(Beginning of Materials provided)

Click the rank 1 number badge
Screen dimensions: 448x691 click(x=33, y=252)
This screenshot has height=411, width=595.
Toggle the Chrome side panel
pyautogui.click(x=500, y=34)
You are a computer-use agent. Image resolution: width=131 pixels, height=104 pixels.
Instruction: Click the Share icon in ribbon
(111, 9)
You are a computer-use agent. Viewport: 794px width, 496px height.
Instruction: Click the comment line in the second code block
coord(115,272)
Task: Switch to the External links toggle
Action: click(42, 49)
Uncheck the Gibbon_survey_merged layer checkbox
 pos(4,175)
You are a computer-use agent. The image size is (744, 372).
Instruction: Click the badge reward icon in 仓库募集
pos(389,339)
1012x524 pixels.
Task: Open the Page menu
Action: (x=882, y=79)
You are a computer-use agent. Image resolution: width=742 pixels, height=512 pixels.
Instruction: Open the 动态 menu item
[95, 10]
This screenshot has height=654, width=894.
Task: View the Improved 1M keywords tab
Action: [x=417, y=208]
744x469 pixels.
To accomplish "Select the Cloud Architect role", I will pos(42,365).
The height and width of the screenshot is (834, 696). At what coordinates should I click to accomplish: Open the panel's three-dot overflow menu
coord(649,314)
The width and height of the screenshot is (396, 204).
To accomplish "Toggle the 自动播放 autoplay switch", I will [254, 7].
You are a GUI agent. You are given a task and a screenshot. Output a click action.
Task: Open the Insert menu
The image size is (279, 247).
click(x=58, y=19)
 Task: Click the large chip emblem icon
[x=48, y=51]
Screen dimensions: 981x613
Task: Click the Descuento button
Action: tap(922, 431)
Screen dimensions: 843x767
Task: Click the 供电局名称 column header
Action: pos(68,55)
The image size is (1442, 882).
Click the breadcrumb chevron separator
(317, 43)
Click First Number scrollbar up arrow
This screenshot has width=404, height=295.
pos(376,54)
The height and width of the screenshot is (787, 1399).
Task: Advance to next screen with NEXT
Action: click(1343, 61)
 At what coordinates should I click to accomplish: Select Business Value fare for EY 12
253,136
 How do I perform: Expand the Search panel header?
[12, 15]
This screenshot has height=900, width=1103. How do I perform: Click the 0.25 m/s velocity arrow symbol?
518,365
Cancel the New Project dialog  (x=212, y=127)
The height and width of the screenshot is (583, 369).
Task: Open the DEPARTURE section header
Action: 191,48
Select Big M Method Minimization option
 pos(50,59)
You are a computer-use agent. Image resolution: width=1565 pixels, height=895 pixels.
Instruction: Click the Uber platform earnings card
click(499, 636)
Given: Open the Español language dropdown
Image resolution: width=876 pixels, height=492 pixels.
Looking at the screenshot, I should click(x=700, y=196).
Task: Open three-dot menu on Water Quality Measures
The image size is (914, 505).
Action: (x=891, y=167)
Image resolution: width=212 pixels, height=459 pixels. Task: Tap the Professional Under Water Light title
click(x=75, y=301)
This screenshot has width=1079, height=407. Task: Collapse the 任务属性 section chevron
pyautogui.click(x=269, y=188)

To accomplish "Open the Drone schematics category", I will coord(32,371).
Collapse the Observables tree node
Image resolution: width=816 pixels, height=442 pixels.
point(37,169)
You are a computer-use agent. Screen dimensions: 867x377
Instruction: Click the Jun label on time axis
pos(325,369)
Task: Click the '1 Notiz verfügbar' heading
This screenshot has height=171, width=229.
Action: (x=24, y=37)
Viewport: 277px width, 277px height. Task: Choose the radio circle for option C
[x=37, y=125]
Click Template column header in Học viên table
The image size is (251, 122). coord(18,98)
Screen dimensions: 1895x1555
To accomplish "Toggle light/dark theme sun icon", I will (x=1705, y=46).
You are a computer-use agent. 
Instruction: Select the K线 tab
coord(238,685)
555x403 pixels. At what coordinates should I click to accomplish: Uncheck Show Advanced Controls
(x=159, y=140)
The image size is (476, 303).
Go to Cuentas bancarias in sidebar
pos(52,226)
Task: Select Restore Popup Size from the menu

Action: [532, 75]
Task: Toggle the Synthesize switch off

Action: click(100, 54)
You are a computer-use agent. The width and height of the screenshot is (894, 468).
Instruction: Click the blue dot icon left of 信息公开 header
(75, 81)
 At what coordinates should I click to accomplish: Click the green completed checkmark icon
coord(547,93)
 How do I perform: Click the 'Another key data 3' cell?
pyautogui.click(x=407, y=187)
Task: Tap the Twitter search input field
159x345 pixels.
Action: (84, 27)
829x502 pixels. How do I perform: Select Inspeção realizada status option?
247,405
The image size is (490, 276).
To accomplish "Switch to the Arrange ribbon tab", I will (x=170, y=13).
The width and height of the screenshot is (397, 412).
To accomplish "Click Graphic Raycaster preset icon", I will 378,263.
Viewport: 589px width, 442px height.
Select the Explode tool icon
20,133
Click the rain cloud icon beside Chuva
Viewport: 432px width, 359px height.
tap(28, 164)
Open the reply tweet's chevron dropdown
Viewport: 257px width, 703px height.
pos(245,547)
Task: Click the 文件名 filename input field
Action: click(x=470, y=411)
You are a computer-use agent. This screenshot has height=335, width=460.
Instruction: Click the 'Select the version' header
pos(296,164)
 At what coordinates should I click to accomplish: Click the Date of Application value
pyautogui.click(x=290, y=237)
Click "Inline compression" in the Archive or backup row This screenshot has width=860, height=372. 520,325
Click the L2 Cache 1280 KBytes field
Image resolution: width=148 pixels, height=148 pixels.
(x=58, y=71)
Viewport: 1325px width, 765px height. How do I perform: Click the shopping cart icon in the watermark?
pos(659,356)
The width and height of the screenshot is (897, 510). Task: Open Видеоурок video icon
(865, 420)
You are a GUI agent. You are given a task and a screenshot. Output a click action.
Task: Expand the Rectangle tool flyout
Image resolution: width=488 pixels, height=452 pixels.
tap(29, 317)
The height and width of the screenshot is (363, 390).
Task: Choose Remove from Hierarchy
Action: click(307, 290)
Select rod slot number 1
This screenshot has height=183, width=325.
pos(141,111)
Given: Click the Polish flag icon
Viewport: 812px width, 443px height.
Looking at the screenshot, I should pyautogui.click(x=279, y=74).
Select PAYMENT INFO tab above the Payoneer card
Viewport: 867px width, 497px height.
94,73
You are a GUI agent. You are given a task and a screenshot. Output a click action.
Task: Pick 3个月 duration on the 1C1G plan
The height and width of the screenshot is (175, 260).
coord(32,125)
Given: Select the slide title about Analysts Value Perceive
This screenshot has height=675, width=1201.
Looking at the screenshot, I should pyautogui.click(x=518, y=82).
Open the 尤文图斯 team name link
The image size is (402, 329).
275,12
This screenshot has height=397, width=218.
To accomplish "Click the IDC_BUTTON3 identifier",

(End of Materials provided)

Exercise prompt:
Your answer must be the full set of entries, copied exactly.

Result of the task:
Click the rank 1 number badge
Screen dimensions: 448x691 click(x=33, y=252)
This screenshot has height=411, width=595.
Toggle the Chrome side panel
pyautogui.click(x=500, y=34)
You are a computer-use agent. Image resolution: width=131 pixels, height=104 pixels.
Instruction: Click the Share icon in ribbon
(111, 9)
You are a computer-use agent. Viewport: 794px width, 496px height.
Instruction: Click the comment line in the second code block
coord(115,272)
Task: Switch to the External links toggle
Action: click(42, 49)
Uncheck the Gibbon_survey_merged layer checkbox
 pos(4,175)
You are a computer-use agent. The image size is (744, 372).
Instruction: Click the badge reward icon in 仓库募集
pos(389,339)
1012x524 pixels.
Task: Open the Page menu
Action: (x=882, y=79)
You are a computer-use agent. Image resolution: width=742 pixels, height=512 pixels.
Instruction: Open the 动态 menu item
[95, 10]
This screenshot has height=654, width=894.
Task: View the Improved 1M keywords tab
Action: [x=417, y=208]
744x469 pixels.
To accomplish "Select the Cloud Architect role", I will pos(42,365).
The height and width of the screenshot is (834, 696). At what coordinates should I click to accomplish: Open the panel's three-dot overflow menu
coord(649,314)
The width and height of the screenshot is (396, 204).
To accomplish "Toggle the 自动播放 autoplay switch", I will [254, 7].
You are a GUI agent. You are given a task and a screenshot. Output a click action.
Task: Open the Insert menu
The image size is (279, 247).
click(x=58, y=19)
 Task: Click the large chip emblem icon
[x=48, y=51]
Screen dimensions: 981x613
Task: Click the Descuento button
Action: tap(922, 431)
Screen dimensions: 843x767
Task: Click the 供电局名称 column header
Action: pos(68,55)
The image size is (1442, 882).
Click the breadcrumb chevron separator
(317, 43)
Click First Number scrollbar up arrow
This screenshot has width=404, height=295.
pos(376,54)
The height and width of the screenshot is (787, 1399).
Task: Advance to next screen with NEXT
Action: click(1343, 61)
 At what coordinates should I click to accomplish: Select Business Value fare for EY 12
253,136
 How do I perform: Expand the Search panel header?
[12, 15]
This screenshot has height=900, width=1103. How do I perform: Click the 0.25 m/s velocity arrow symbol?
518,365
Cancel the New Project dialog  (x=212, y=127)
The height and width of the screenshot is (583, 369).
Task: Open the DEPARTURE section header
Action: 191,48
Select Big M Method Minimization option
 pos(50,59)
You are a computer-use agent. Image resolution: width=1565 pixels, height=895 pixels.
Instruction: Click the Uber platform earnings card
click(499, 636)
Given: Open the Español language dropdown
Image resolution: width=876 pixels, height=492 pixels.
Looking at the screenshot, I should click(x=700, y=196).
Task: Open three-dot menu on Water Quality Measures
The image size is (914, 505).
Action: (x=891, y=167)
Image resolution: width=212 pixels, height=459 pixels. Task: Tap the Professional Under Water Light title
click(x=75, y=301)
This screenshot has width=1079, height=407. Task: Collapse the 任务属性 section chevron
pyautogui.click(x=269, y=188)

To accomplish "Open the Drone schematics category", I will coord(32,371).
Collapse the Observables tree node
Image resolution: width=816 pixels, height=442 pixels.
point(37,169)
You are a computer-use agent. Screen dimensions: 867x377
Instruction: Click the Jun label on time axis
pos(325,369)
Task: Click the '1 Notiz verfügbar' heading
This screenshot has height=171, width=229.
Action: (x=24, y=37)
Viewport: 277px width, 277px height. Task: Choose the radio circle for option C
[x=37, y=125]
Click Template column header in Học viên table
The image size is (251, 122). coord(18,98)
Screen dimensions: 1895x1555
To accomplish "Toggle light/dark theme sun icon", I will (x=1705, y=46).
You are a computer-use agent. 
Instruction: Select the K线 tab
coord(238,685)
555x403 pixels. At what coordinates should I click to accomplish: Uncheck Show Advanced Controls
(x=159, y=140)
The image size is (476, 303).
Go to Cuentas bancarias in sidebar
pos(52,226)
Task: Select Restore Popup Size from the menu

Action: [532, 75]
Task: Toggle the Synthesize switch off

Action: click(100, 54)
You are a computer-use agent. The width and height of the screenshot is (894, 468).
Instruction: Click the blue dot icon left of 信息公开 header
(75, 81)
 At what coordinates should I click to accomplish: Click the green completed checkmark icon
coord(547,93)
 How do I perform: Click the 'Another key data 3' cell?
pyautogui.click(x=407, y=187)
Task: Tap the Twitter search input field
159x345 pixels.
Action: (84, 27)
829x502 pixels. How do I perform: Select Inspeção realizada status option?
247,405
The image size is (490, 276).
To accomplish "Switch to the Arrange ribbon tab", I will (x=170, y=13).
The width and height of the screenshot is (397, 412).
To accomplish "Click Graphic Raycaster preset icon", I will 378,263.
Viewport: 589px width, 442px height.
Select the Explode tool icon
20,133
Click the rain cloud icon beside Chuva
Viewport: 432px width, 359px height.
tap(28, 164)
Open the reply tweet's chevron dropdown
Viewport: 257px width, 703px height.
pos(245,547)
Task: Click the 文件名 filename input field
Action: click(x=470, y=411)
You are a computer-use agent. This screenshot has height=335, width=460.
Instruction: Click the 'Select the version' header
pos(296,164)
 At what coordinates should I click to accomplish: Click the Date of Application value
pyautogui.click(x=290, y=237)
Click "Inline compression" in the Archive or backup row This screenshot has width=860, height=372. 520,325
Click the L2 Cache 1280 KBytes field
Image resolution: width=148 pixels, height=148 pixels.
(x=58, y=71)
Viewport: 1325px width, 765px height. How do I perform: Click the shopping cart icon in the watermark?
pos(659,356)
The width and height of the screenshot is (897, 510). Task: Open Видеоурок video icon
(865, 420)
You are a GUI agent. You are given a task and a screenshot. Output a click action.
Task: Expand the Rectangle tool flyout
Image resolution: width=488 pixels, height=452 pixels.
tap(29, 317)
The height and width of the screenshot is (363, 390).
Task: Choose Remove from Hierarchy
Action: click(307, 290)
Select rod slot number 1
This screenshot has height=183, width=325.
pos(141,111)
Given: Click the Polish flag icon
Viewport: 812px width, 443px height.
Looking at the screenshot, I should pyautogui.click(x=279, y=74).
Select PAYMENT INFO tab above the Payoneer card
Viewport: 867px width, 497px height.
94,73
You are a GUI agent. You are given a task and a screenshot. Output a click action.
Task: Pick 3个月 duration on the 1C1G plan
The height and width of the screenshot is (175, 260).
coord(32,125)
Given: Select the slide title about Analysts Value Perceive
This screenshot has height=675, width=1201.
Looking at the screenshot, I should pyautogui.click(x=518, y=82).
Open the 尤文图斯 team name link
The image size is (402, 329).
275,12
This screenshot has height=397, width=218.
To accomplish "Click the IDC_BUTTON3 identifier",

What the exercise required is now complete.